California Historical Landmarks in San Joaquin County
California Historical Landmark 436
Site of New Hope Mormon Agricultural Colony
Fourth Street and Locust Street in Ripon City Park
Approximately six miles west twenty Mormon pioneers from ship Brooklyn founded first known agricultural colony in San Joaquin Valley, planted first wheat. Also crops they irrigated by pole and bucket method. Erected three log houses. Operated sawmill and ferry across Stanislaus. Settlement later known as Stanislaus City.
State Registered Landmark No. 436
Tablet placed by the California Centennials Commission
Base furnished by Alameda County Camps
Daughters Utah Pioneers
Dedicated October 22, 1949
California was still Mexican territory when the Brooklyn set sail from New York harbor on Feb. 4, 1846, carrying 238 Mormon pioneers.

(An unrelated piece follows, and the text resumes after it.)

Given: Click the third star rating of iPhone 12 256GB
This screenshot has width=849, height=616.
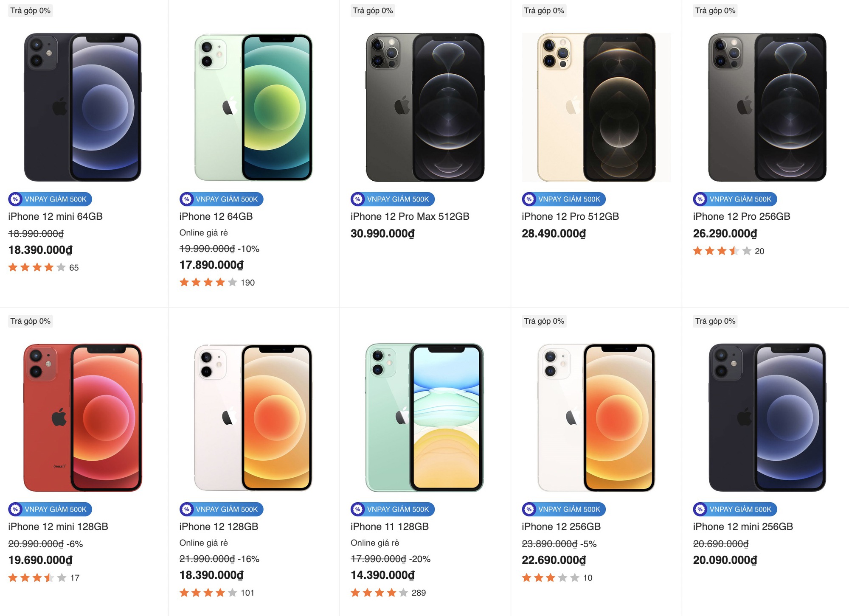Looking at the screenshot, I should coord(550,577).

Ten would die - and two would be born - on the epic six- month journey around Cape Horn.
Some Mormon historians believe that Northern California - not the basin of the Great Salt Lake - was to be the new Mormon mecca, the place where "the Saints" could practice their controversial religion and polygamous lifestyle in peace.
Following the murder of their founder and fears of further persecution, these "exiles from a wicked land" renounced their allegiance to the United States and secretly planned to meet up with an overland party organized from Nauvoo, Ill., by Mormon prophet Brigham Young.
Under the leadership of Sam Brannan, the East Coast contingent reached San Francisco Bay a year before Young reached Utah, but three weeks after the Stars and Stripes was hoisted over the central square of Yerba Buena during the Mexican-American War.
Sailing through the Golden Gate, Brannan squinted through the summer fog at his new home, reportedly muttering, "There's that damned flag again."